## Exercise
Transcribe the entries in full, keeping each word as it is.

## Input
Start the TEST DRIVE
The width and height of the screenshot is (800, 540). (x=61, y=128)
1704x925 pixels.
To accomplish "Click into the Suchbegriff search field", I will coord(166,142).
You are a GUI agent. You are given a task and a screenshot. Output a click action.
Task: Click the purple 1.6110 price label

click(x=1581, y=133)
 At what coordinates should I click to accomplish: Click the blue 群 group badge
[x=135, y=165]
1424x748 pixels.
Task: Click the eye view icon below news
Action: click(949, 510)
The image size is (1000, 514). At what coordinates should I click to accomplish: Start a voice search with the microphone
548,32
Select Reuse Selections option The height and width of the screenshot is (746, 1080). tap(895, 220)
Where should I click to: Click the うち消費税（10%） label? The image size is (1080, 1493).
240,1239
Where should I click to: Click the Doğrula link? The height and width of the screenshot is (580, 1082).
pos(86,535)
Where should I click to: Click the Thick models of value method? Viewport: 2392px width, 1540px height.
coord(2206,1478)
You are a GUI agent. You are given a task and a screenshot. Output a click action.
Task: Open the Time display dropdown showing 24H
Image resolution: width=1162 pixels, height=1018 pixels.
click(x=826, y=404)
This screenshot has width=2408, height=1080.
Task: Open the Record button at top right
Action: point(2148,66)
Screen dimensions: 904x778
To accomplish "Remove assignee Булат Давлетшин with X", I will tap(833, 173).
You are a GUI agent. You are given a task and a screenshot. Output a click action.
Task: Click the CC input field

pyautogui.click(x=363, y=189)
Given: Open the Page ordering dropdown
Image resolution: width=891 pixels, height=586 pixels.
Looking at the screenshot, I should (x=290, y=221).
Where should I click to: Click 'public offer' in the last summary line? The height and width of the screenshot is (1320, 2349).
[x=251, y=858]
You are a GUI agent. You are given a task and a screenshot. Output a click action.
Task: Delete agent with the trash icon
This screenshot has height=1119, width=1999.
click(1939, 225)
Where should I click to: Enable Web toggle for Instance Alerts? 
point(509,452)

## Your response
Start the TEST DRIVE
The width and height of the screenshot is (800, 540). (x=61, y=128)
1704x925 pixels.
To accomplish "Click into the Suchbegriff search field", I will coord(166,142).
You are a GUI agent. You are given a task and a screenshot. Output a click action.
Task: Click the purple 1.6110 price label

click(x=1581, y=133)
 At what coordinates should I click to accomplish: Click the blue 群 group badge
[x=135, y=165]
1424x748 pixels.
Task: Click the eye view icon below news
Action: click(949, 510)
The image size is (1000, 514). At what coordinates should I click to accomplish: Start a voice search with the microphone
548,32
Select Reuse Selections option The height and width of the screenshot is (746, 1080). tap(895, 220)
Where should I click to: Click the うち消費税（10%） label? The image size is (1080, 1493).
240,1239
Where should I click to: Click the Doğrula link? The height and width of the screenshot is (580, 1082).
pos(86,535)
Where should I click to: Click the Thick models of value method? Viewport: 2392px width, 1540px height.
coord(2206,1478)
You are a GUI agent. You are given a task and a screenshot. Output a click action.
Task: Open the Time display dropdown showing 24H
Image resolution: width=1162 pixels, height=1018 pixels.
click(x=826, y=404)
This screenshot has width=2408, height=1080.
Task: Open the Record button at top right
Action: point(2148,66)
Screen dimensions: 904x778
To accomplish "Remove assignee Булат Давлетшин with X", I will tap(833, 173).
You are a GUI agent. You are given a task and a screenshot. Output a click action.
Task: Click the CC input field

pyautogui.click(x=363, y=189)
Given: Open the Page ordering dropdown
Image resolution: width=891 pixels, height=586 pixels.
Looking at the screenshot, I should (x=290, y=221).
Where should I click to: Click 'public offer' in the last summary line? The height and width of the screenshot is (1320, 2349).
[x=251, y=858]
You are a GUI agent. You are given a task and a screenshot. Output a click action.
Task: Delete agent with the trash icon
This screenshot has height=1119, width=1999.
click(1939, 225)
Where should I click to: Enable Web toggle for Instance Alerts? 
point(509,452)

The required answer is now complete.